_TESTO MOSTRATO:_

★ ★ ★ ★ ★

Il mito, narrato da Ovidio, che racconta dei bellissimi capelli biondi di Medusa trasformati da Minerva in orride serpi come punizione per aver consumato un amplesso con Nettuno nel tempio delle divinità femminili di Fede e Verità, è rivisitato in modo assolutamente originale alla luce di alcuni versi poetici di Giovan Battista Marino.
In un noto madrigale tratto da La Galeria (1620), il poeta finge che sia una mirabile statua di Medusa a parlare: “(…) Non so se mi scolpì scarpel mortale, / o specchiando me stessa in chiaro vetro / la propria vista mia mi fece tale”. Il mito classico è rovesciato per esaltare la virtù dell'ignoto scultore: non è la Gorgone ad impietrire con lo sguardo i suoi nemici, ma è Medusa stessa che, cogliendo per fatale errore la sua immagine in uno specchio, sembra essersi trasformata in marmo.
Un’altra prova delle capacità di Bernini di cogliere nella scultura il climax di un'azione transitoria e la contraddittoria complessità di uno stato d'animo umano.

★ ★ ★ ★ ★

_SEZIONE DATI:_
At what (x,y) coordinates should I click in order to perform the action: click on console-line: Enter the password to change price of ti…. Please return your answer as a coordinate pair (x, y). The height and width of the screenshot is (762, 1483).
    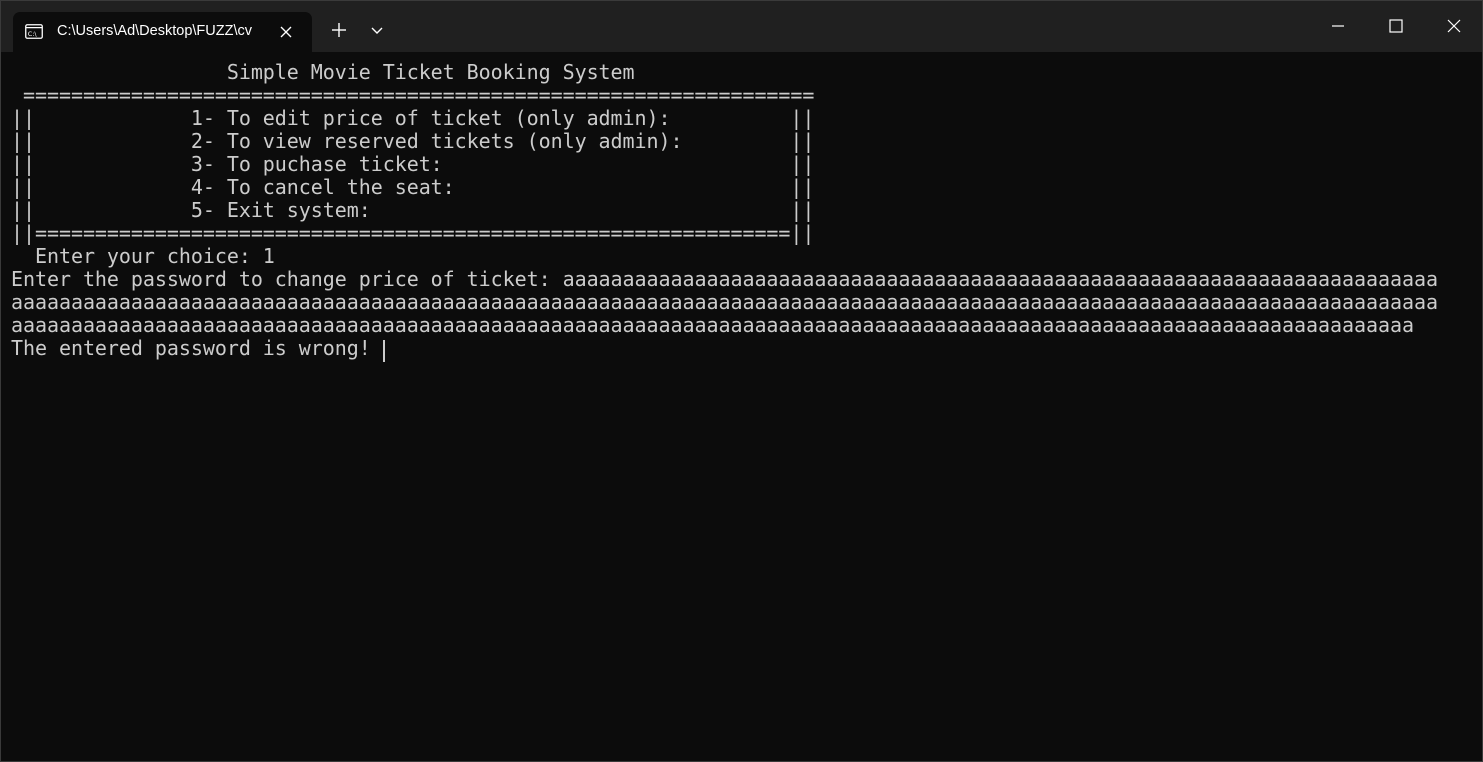
    Looking at the image, I should click on (724, 279).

★ ★ ★ ★ ★

_CONSEGNA 1:_
Trascrivi dal testo su Medusa il passo che comincia con le parole "Il mito, narrato" e si ferma dopo "Giovan Battista Marino.".
_CONSEGNA 2:_
Rispondi a queste domande sul testo su Medusa:
(a) Chi trasforma in serpi i capelli di Medusa nel mito narrato da Ovidio?
(b) Da quale opera, e di quale anno, è tratto il madrigale di Giovan Battista Marino?
(c) In che cosa sembra essersi trasformata Medusa dopo aver visto la propria immagine nello specchio?
Per rispondere basati solo sul testo su Medusa e lascia da parte il materiale.

_LA TUA RISPOSTA 1:_
Il mito, narrato da Ovidio, che racconta dei bellissimi capelli biondi di Medusa trasformati da Minerva in orride serpi come punizione per aver consumato un amplesso con Nettuno nel tempio delle divinità femminili di Fede e Verità, è rivisitato in modo assolutamente originale alla luce di alcuni versi poetici di Giovan Battista Marino.

_LA TUA RISPOSTA 2:_
(a) Minerva.
(b) Da La Galeria, del 1620.
(c) In marmo.